Task details
Everything from the line containing "Where should I" through the final line of the listing below should be given again, word for word, and nothing else.

====== Data for this task ======

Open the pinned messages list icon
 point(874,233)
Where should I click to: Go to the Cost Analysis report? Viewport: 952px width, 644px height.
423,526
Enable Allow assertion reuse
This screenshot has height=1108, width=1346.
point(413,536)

======

Answer space
Where should I click to: Go to the Cost Analysis report? Viewport: 952px width, 644px height.
423,526
Enable Allow assertion reuse
This screenshot has height=1108, width=1346.
point(413,536)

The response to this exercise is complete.